On December 8, the state will launch a program that aims to better equip Missouri’s rural hospitals to care for COVID-19 patients and avoid further strain on the largest hospitals. Some of the larger ones have had to stop accepting ambulances and patient transfers from rural areas for periods of time due to capacity problems.

Missouri Department of Health and Senior Services (DHSS) Director Dr. Randall Williams briefs Capitol reporters in Jefferson City on August 5, 2020 (photo courtesy of the governor’s Flickr page)

State Health and Senior Services Department Director Randall Williams tells Missourinet the program, called Project ECHO, stands for Extension for Community Healthcare Outcomes. ECHO will include specialists giving guidance to workers at smaller hospitals.

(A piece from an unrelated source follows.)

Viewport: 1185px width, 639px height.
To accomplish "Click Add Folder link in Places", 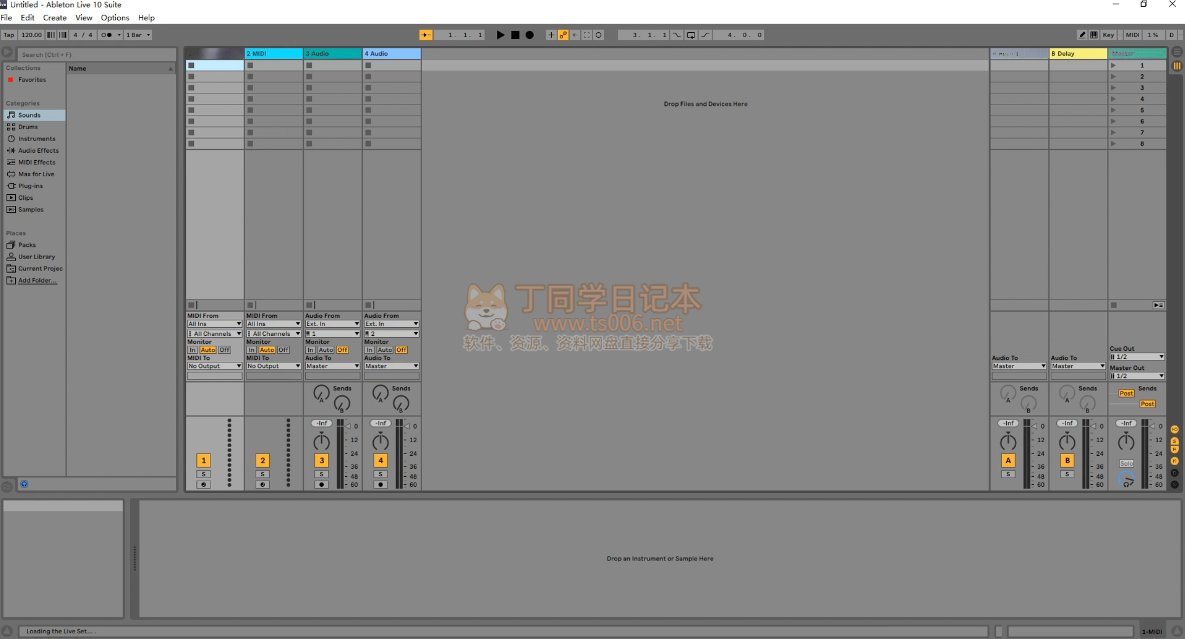I will coord(37,281).
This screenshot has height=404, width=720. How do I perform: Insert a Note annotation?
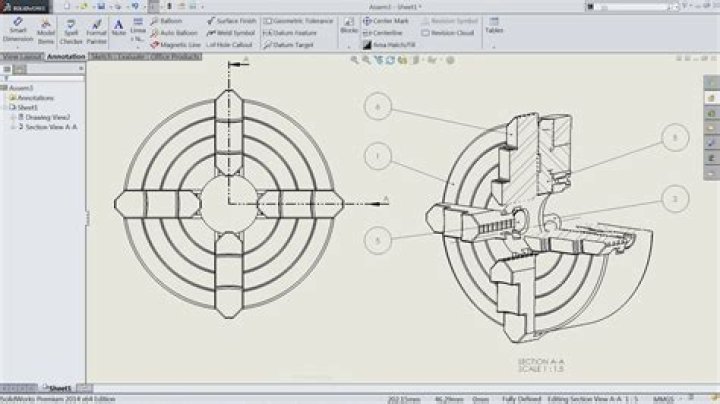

The University of Missouri is one of America’s pioneers of the program. Show-Me ECHO is a telehealth network that connects community providers with experts, building virtual learning and mentoring collaborative efforts to increase capacity for care.

Williams says the state’s program will allow human resource officers to offer ways to help maximize staffing, particularly among nurses.

“Where we find our rate-limiting staff is not beds. It’s not doctors. It tends to be nursing and ancillary personnel. Like 10% of those are affected by COVID. They can’t work because they either have COVID or they are quarantined,” says Dr. Williams.

He says the National Guard has helped hospitals during the pandemic, but he is not aware of soldiers helping with hospital staffing problems. The state is reviewing where it can get other nurses from, including other states and using LPNs and others to free up nurses.

Williams says the state is also converting ventilators to high-flow oxygen and making those available to smaller hospitals.

“There will also be a respiratory therapy component to that so that the respiratory therapists can know how to give high-flow oxygen, which is also something they don’t always do but is very much needed with COVID-19 patients,” says Williams.

Another element will involve long-term care facilities.

“One of the rate-limiting steps now is hospitals cannot discharge people who have recovered back to nursing homes. So, the ECHO covers both triage, I.E. referrals to tertiary care facilities. Reverse triage, which is getting people who have recovered back to smaller hospitals and getting patients out of all hospitals back into long-term care facilities. Listening to our clinicians, our intensivists and our hospitalists in both our large and small hospitals, they think all of those elements of patient care need to be addressed and that’s what the Echo will do.”

Will these efforts go far enough to prevent most transfers?

“That’s really a clinical decision that clinicians have to make. I probably wouldn’t speculate on that. I think what we’re very interested in is the whole chain of patient care,” he says.

According to Williams, Missouri also continues to review whether to temporarily waive regulations required of hospitals.

The program will launch on the heels of Missouri reporting today more than 2,900 new COVID-19 cases. Since the coronavirus came on the scene in March, the state has reported about 302,000 testing positive for the virus – more than 116,000 of those cases came in November alone. Missouri has had 4,006 people die as a result of COVID-19 and nearly 2,600 are in a hospital battling the virus.